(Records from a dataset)
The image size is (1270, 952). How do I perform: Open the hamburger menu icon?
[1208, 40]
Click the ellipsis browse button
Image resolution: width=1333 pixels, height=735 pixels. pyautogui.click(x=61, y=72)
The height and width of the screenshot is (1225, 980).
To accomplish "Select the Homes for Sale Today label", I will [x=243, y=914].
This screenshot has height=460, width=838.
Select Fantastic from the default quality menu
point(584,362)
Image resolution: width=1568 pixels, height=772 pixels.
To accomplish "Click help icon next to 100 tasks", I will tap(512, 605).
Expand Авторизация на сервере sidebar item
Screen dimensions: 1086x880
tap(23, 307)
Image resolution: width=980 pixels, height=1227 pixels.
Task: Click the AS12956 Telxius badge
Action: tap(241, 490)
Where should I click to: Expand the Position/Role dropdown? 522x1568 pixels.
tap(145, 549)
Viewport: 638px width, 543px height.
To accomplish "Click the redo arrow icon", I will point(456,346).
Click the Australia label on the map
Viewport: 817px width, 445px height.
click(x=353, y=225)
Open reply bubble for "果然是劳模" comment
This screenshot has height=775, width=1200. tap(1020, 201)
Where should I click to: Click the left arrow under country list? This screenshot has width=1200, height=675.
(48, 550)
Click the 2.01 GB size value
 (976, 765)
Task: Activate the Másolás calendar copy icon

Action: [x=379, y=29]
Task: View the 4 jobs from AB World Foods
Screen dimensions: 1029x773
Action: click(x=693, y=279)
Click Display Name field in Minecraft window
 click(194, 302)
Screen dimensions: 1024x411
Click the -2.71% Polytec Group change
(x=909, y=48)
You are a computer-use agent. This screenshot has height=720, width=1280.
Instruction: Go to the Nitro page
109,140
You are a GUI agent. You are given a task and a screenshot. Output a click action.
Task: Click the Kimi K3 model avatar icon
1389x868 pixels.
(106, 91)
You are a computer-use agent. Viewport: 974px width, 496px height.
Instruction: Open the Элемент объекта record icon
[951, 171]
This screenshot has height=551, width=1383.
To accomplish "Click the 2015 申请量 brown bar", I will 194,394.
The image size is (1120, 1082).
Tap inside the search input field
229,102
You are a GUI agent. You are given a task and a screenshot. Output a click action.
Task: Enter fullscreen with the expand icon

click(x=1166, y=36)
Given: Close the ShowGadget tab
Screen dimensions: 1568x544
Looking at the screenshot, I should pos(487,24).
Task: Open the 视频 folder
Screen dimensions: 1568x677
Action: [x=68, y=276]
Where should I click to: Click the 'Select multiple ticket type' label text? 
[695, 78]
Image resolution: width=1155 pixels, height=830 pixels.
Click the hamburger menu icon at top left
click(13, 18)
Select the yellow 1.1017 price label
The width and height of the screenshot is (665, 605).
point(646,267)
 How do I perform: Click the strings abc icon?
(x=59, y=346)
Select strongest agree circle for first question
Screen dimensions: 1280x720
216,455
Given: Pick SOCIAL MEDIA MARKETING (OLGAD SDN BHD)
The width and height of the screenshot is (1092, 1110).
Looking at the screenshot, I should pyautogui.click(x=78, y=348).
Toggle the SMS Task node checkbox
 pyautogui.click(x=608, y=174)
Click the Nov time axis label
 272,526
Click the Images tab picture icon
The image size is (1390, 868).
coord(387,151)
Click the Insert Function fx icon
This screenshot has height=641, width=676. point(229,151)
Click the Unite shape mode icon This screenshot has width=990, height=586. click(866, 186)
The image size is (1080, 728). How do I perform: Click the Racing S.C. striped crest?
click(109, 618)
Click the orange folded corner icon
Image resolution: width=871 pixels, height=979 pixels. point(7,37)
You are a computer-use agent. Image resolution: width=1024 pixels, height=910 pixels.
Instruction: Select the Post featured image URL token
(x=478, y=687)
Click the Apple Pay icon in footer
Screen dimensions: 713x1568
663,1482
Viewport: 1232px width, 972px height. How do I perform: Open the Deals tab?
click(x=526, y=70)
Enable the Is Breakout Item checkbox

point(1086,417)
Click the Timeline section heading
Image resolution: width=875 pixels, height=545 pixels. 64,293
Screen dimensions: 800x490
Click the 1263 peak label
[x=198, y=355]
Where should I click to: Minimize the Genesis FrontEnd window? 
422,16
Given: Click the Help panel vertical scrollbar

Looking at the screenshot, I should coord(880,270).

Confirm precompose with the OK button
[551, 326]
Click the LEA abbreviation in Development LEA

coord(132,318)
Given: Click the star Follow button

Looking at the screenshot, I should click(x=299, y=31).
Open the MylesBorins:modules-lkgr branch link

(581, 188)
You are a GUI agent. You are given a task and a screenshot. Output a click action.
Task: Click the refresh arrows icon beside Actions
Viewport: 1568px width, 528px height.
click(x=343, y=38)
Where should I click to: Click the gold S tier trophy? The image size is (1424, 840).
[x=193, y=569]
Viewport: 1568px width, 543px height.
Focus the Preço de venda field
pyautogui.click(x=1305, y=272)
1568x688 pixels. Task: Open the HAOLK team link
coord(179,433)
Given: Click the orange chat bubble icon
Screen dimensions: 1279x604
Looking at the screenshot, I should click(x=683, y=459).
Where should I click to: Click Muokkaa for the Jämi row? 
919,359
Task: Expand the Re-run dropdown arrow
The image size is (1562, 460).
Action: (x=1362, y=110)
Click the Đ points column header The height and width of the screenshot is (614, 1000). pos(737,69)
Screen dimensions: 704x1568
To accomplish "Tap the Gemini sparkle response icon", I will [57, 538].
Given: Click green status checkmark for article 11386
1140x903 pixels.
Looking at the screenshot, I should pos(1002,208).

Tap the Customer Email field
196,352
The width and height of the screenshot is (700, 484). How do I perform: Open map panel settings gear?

▶ [DIRECTIONS]: What the exercise needs is every record again, word for word.

▶ [EXERCISE OUTPUT]:
The image size is (1270, 952). How do I perform: Open the hamburger menu icon?
[1208, 40]
Click the ellipsis browse button
Image resolution: width=1333 pixels, height=735 pixels. pyautogui.click(x=61, y=72)
The height and width of the screenshot is (1225, 980).
To accomplish "Select the Homes for Sale Today label", I will [x=243, y=914].
This screenshot has height=460, width=838.
Select Fantastic from the default quality menu
point(584,362)
Image resolution: width=1568 pixels, height=772 pixels.
To accomplish "Click help icon next to 100 tasks", I will tap(512, 605).
Expand Авторизация на сервере sidebar item
Screen dimensions: 1086x880
tap(23, 307)
Image resolution: width=980 pixels, height=1227 pixels.
Task: Click the AS12956 Telxius badge
Action: tap(241, 490)
Where should I click to: Expand the Position/Role dropdown? 522x1568 pixels.
tap(145, 549)
Viewport: 638px width, 543px height.
To accomplish "Click the redo arrow icon", I will point(456,346).
Click the Australia label on the map
Viewport: 817px width, 445px height.
click(x=353, y=225)
Open reply bubble for "果然是劳模" comment
This screenshot has height=775, width=1200. tap(1020, 201)
Where should I click to: Click the left arrow under country list? This screenshot has width=1200, height=675.
(48, 550)
Click the 2.01 GB size value
 (976, 765)
Task: Activate the Másolás calendar copy icon

Action: [x=379, y=29]
Task: View the 4 jobs from AB World Foods
Screen dimensions: 1029x773
Action: click(x=693, y=279)
Click Display Name field in Minecraft window
 click(194, 302)
Screen dimensions: 1024x411
Click the -2.71% Polytec Group change
(x=909, y=48)
You are a computer-use agent. This screenshot has height=720, width=1280.
Instruction: Go to the Nitro page
109,140
You are a GUI agent. You are given a task and a screenshot. Output a click action.
Task: Click the Kimi K3 model avatar icon
1389x868 pixels.
(106, 91)
You are a computer-use agent. Viewport: 974px width, 496px height.
Instruction: Open the Элемент объекта record icon
[951, 171]
This screenshot has height=551, width=1383.
To accomplish "Click the 2015 申请量 brown bar", I will 194,394.
The image size is (1120, 1082).
Tap inside the search input field
229,102
You are a GUI agent. You are given a task and a screenshot. Output a click action.
Task: Enter fullscreen with the expand icon

click(x=1166, y=36)
Given: Close the ShowGadget tab
Screen dimensions: 1568x544
Looking at the screenshot, I should pos(487,24).
Task: Open the 视频 folder
Screen dimensions: 1568x677
Action: [x=68, y=276]
Where should I click to: Click the 'Select multiple ticket type' label text? 
[695, 78]
Image resolution: width=1155 pixels, height=830 pixels.
Click the hamburger menu icon at top left
click(13, 18)
Select the yellow 1.1017 price label
The width and height of the screenshot is (665, 605).
point(646,267)
 How do I perform: Click the strings abc icon?
(x=59, y=346)
Select strongest agree circle for first question
Screen dimensions: 1280x720
216,455
Given: Pick SOCIAL MEDIA MARKETING (OLGAD SDN BHD)
The width and height of the screenshot is (1092, 1110).
Looking at the screenshot, I should pyautogui.click(x=78, y=348).
Toggle the SMS Task node checkbox
 pyautogui.click(x=608, y=174)
Click the Nov time axis label
 272,526
Click the Images tab picture icon
The image size is (1390, 868).
coord(387,151)
Click the Insert Function fx icon
This screenshot has height=641, width=676. point(229,151)
Click the Unite shape mode icon This screenshot has width=990, height=586. click(866, 186)
The image size is (1080, 728). How do I perform: Click the Racing S.C. striped crest?
click(109, 618)
Click the orange folded corner icon
Image resolution: width=871 pixels, height=979 pixels. point(7,37)
You are a computer-use agent. Image resolution: width=1024 pixels, height=910 pixels.
Instruction: Select the Post featured image URL token
(x=478, y=687)
Click the Apple Pay icon in footer
Screen dimensions: 713x1568
663,1482
Viewport: 1232px width, 972px height. How do I perform: Open the Deals tab?
click(x=526, y=70)
Enable the Is Breakout Item checkbox

point(1086,417)
Click the Timeline section heading
Image resolution: width=875 pixels, height=545 pixels. 64,293
Screen dimensions: 800x490
Click the 1263 peak label
[x=198, y=355]
Where should I click to: Minimize the Genesis FrontEnd window? 
422,16
Given: Click the Help panel vertical scrollbar

Looking at the screenshot, I should coord(880,270).

Confirm precompose with the OK button
[551, 326]
Click the LEA abbreviation in Development LEA

coord(132,318)
Given: Click the star Follow button

Looking at the screenshot, I should click(x=299, y=31).
Open the MylesBorins:modules-lkgr branch link

(581, 188)
You are a GUI agent. You are given a task and a screenshot. Output a click action.
Task: Click the refresh arrows icon beside Actions
Viewport: 1568px width, 528px height.
click(x=343, y=38)
Where should I click to: Click the gold S tier trophy? The image size is (1424, 840).
[x=193, y=569]
Viewport: 1568px width, 543px height.
Focus the Preço de venda field
pyautogui.click(x=1305, y=272)
1568x688 pixels. Task: Open the HAOLK team link
coord(179,433)
Given: Click the orange chat bubble icon
Screen dimensions: 1279x604
Looking at the screenshot, I should click(x=683, y=459).
Where should I click to: Click Muokkaa for the Jämi row? 
919,359
Task: Expand the Re-run dropdown arrow
The image size is (1562, 460).
Action: (x=1362, y=110)
Click the Đ points column header The height and width of the screenshot is (614, 1000). pos(737,69)
Screen dimensions: 704x1568
To accomplish "Tap the Gemini sparkle response icon", I will [57, 538].
Given: Click green status checkmark for article 11386
1140x903 pixels.
Looking at the screenshot, I should pos(1002,208).

Tap the Customer Email field
196,352
The width and height of the screenshot is (700, 484). How do I perform: Open map panel settings gear?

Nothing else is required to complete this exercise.